The 1 k does nothing.
very nearly zero.

Well, it does force the amp to work at a noise gain of at least 10,
which will help stability some. Hanging a wire on a summing junction is
not guaranteed to produce good behaviour.

Cheers,

Phil Hobbs

 

[John Woodgate]

Well, it does force the amp to work at a noise gain of at least 10,
which will help stability some. Hanging a wire on a summing junction
is not guaranteed to produce good behaviour.

It usually produces the local pop music radio stations, for your
entertainment while you wonder why. (;-)

 

[linnix]

20 mA in gets you 200 V out.

No, it will max out at Vcc.

Some op-amp! All the 20 mA going in MUST
flow through the 10 k;

Most of the current will flow to ground via the input R, not the
feedback R.

the inverting input is a 'virtual earth' point.
The 1 k does nothing.

OK, we need the split the input current to avoid saturating the op-amp
too much. The values are just approxmation (in ratios), you have to
figure-out the exact values.

+------ 10K -----+
| |
| |\ |
| | \ |
IN----+------|- \----+---- OUT
| 1K | /
100 +------|+ /
| 1K | /
| | /
GND

If an op-amp is working as an amplifier, there is, to a good
approximation, NO voltage between its inputs. This is because of the
huge open-loop gain.
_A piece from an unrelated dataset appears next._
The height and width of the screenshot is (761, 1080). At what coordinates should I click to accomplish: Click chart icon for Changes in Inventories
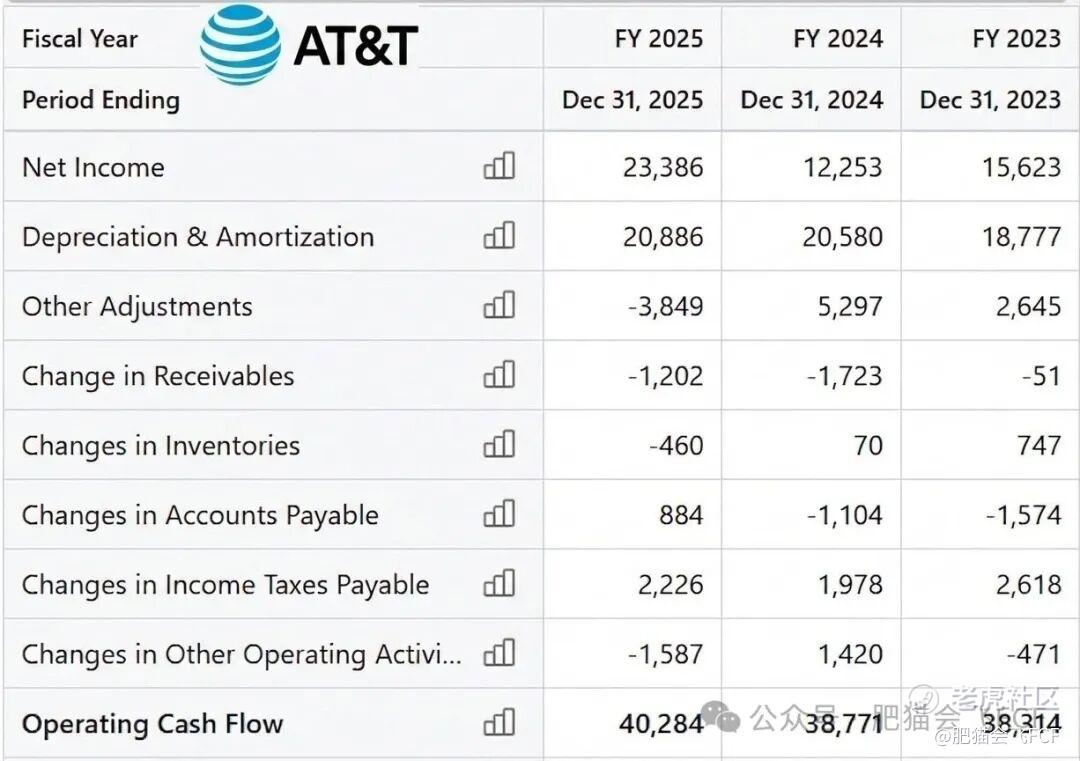(499, 444)
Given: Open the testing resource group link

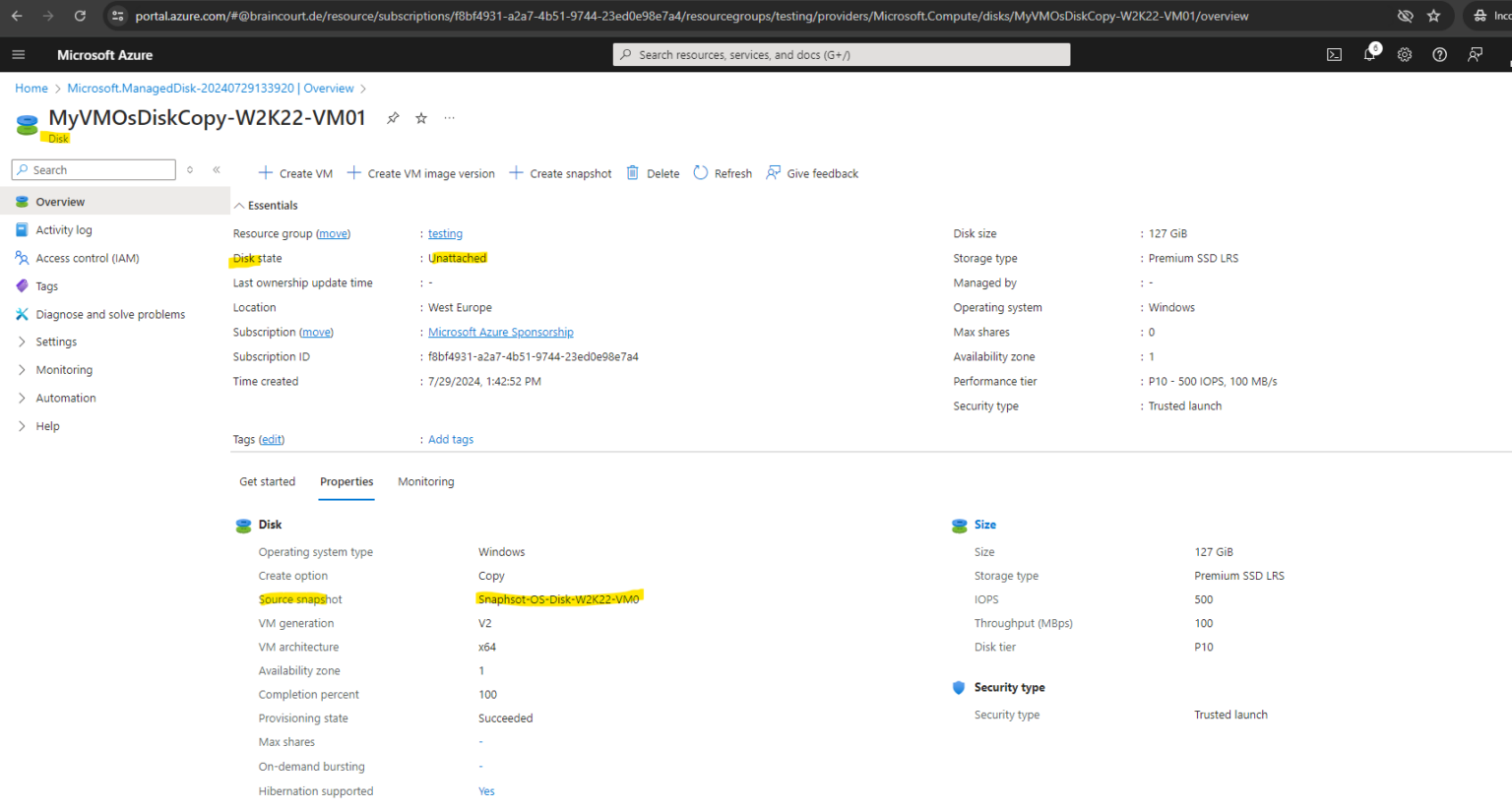Looking at the screenshot, I should click(445, 233).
For any output voltage V, the voltage between the
inputs is V/huge, which is very nearly zero.

But this is not open-loop.

 

[jasen]

Hallo,
I should acquire an analog signal in current and convert it in voltage.

The signal is in 0-20ma current range.

I thoguht to use the following circuit:

Voltage source 5volt
|
R1
input 0-20ma------|------------ output about 0-10v
R2
|
ground

R1 = R2 = 1k ohm

Any suggestion?

for 0..20mA -> 0..10V

r2 = 500 ohms, r1 not used.

Bye.
Jasen

 

[Paul Hovnanian P.E.]

One resistor is never enough. Use thousands.

And a PIC.

And a 555. (;-)

With an FPGA for 'logic glue'.

 

[mc]

With an FPGA for 'logic glue'.

Back up and debate PIC versus AVR, and end up with a 68HC11.